La enseñanza de la religión en la escuela es una de las asignaturas pendientes de la transición política y religiosa en España que, 37 años después de la aprobación de la Constitución, sigue todavía sin aprobarse. El mal de origen radica en el Acuerdo sobre Enseñanza y Asuntos Culturales entre la Santa Sede y el Gobierno Español, de rango internacional, firmado por el secretario de estado de la Ciudad del Vaticano cardenal Villot y el ministro de Asuntos Exteriores de España Marcelino Oreja el 3 de enero de 1979, que establece la inclusión obligatoria de la enseñanza de la religión católica en los planes educativos de los niveles de Educación Preescolar, de Educación General Básica, de Bachillerato Unificado Polivalente y Formación Profesional en todos los centros de educación, en condiciones equiparables a las demás disciplinas.
El acuerdo establece que corresponde a la jerarquía eclesiástica elaborar los programas de religión católica a impartir en la escuela y proponer los libros de textos y material didáctico relativos a dicha enseñanza, y que los profesores de catolicismo son elegidos por los obispos. El pago de los mismos, sin embargo, corre de cuenta del Estado. Aquí se hace excepción del viejo adagio “el que paga manda”, que se sustituye por “el que paga, acata”.
Las sucesivas leyes de educación, lejos de resolver el problema, lo han agravado, y la actual LOMCE ha llevado el agravamiento al extremo. En primer lugar, obliga a los alumnos a elegir entre la asignatura de Religión Católica y la de Valores Cívicos. Esto implica que la escuela educa en dos tipos de ética: la confesional y la laica, y que quienes eligen la clase de religión católica se ven privados de la educación en los valores cívicos e indirectamente de la obligación de practicarlos en la esfera pública.
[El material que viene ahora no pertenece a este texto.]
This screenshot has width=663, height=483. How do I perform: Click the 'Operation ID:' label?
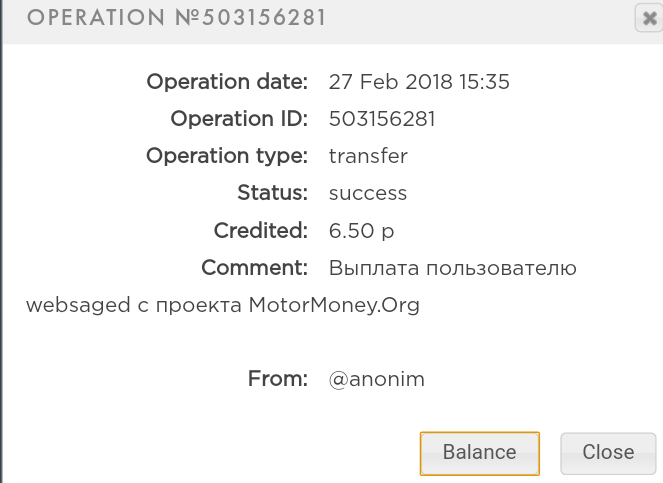coord(239,119)
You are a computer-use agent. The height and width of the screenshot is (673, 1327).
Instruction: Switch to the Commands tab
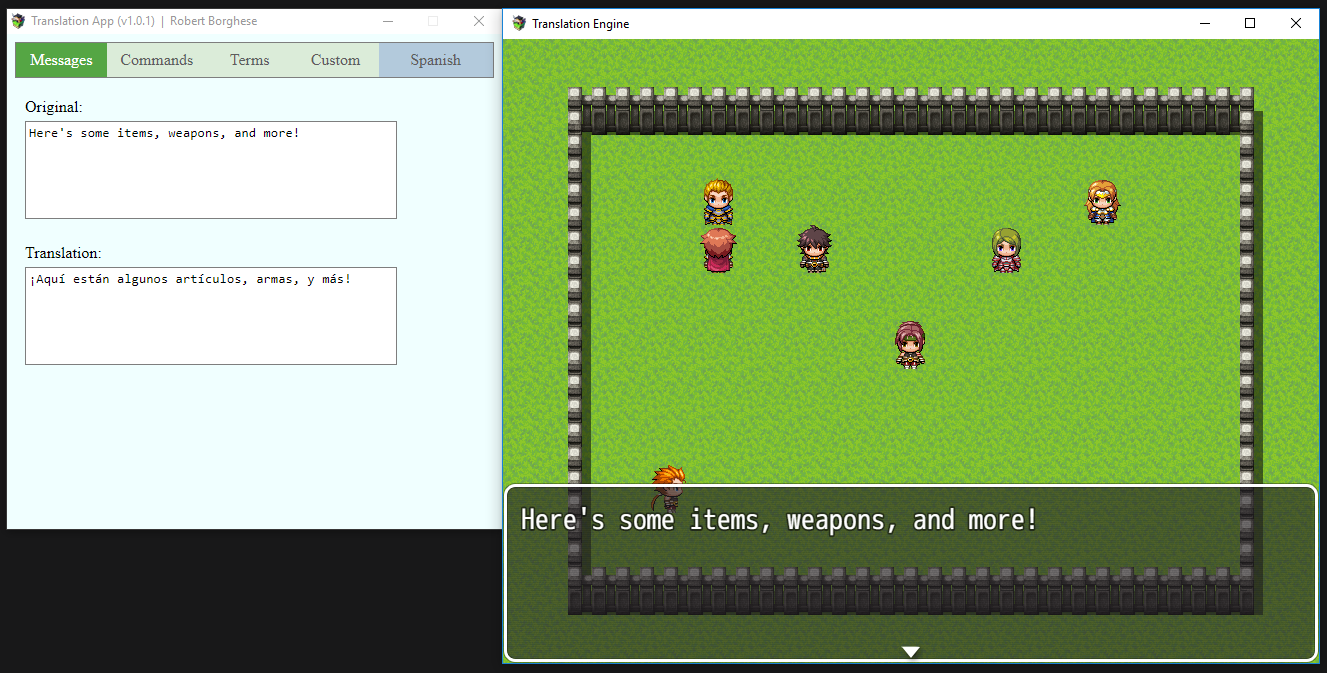point(156,60)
Porque, ¿cómo van a practicar unos valores que no han aprendido?
Con la LOMCE, la religión católica se torna evaluable, y la calificación cuenta para la nota media del curriculum y para conseguir una beca. Lo que aquí se evalúa no es el conocimiento de la historia de las religiones, sino las creencias del alumnado, que pertenecen a la esfera individual y no son evaluables. ¿Cómo, en un estado no confesional, las creencias religiosas pueden jugar un papel tan decisivo en asuntos tan importantes como la concesión o no de una beca o el aprobado o el suspenso en un curriculum escolar? Quizá no estemos en un estado no confesional
En tercer lugar, al tratarse de una enseñanza confesional de la religión, se produce una doble injerencia: de una disciplina ajena a los contenidos científicos y de una autoridad, la de la jerárquica católica, que interviene en un ámbito que no es de su competencia, cual es el de la educación.
A los despropósitos indicados hay que suma uno más en el caso del diseño del nuevo curriculum de Religión Católica en Primaria, Secundaria y Bachillerato que ha elaborado la Conferencia Episcopal Española. Los contenidos son en su totalidad catequético con tendencia al fundamentalismo. El pensamiento que se transmite es androcéntrico; el lenguaje, patriarcal; la concepción del cristianismo, mítica; el planteamiento de la fe, dogmático; la exposición, anacrónica. Al temario me remito: la creación y la relación de Dios con el hombre: Dios como “padre de la humanidad que quiere nuestra felicidad”; Adán y Eva; “Dios elige a María para que su hijo se haga hombre”; “Jesús, el hijo de Dios, se hace hombre, vive y crece en una familia; enseñar oraciones de petición y agradecimiento. La catequesis vuelve a la escuela y lo hace con los tonos machistas de los tiempos más rancios del nacional-catolicismo. Así, quien pierde es el cristianismo, que queda desacreditado.
Estamos pues ante otra ocasión perdida para construir una educación de carácter laico y para desarrollar un estudio crítico de las religiones como parte de la historia de las culturas.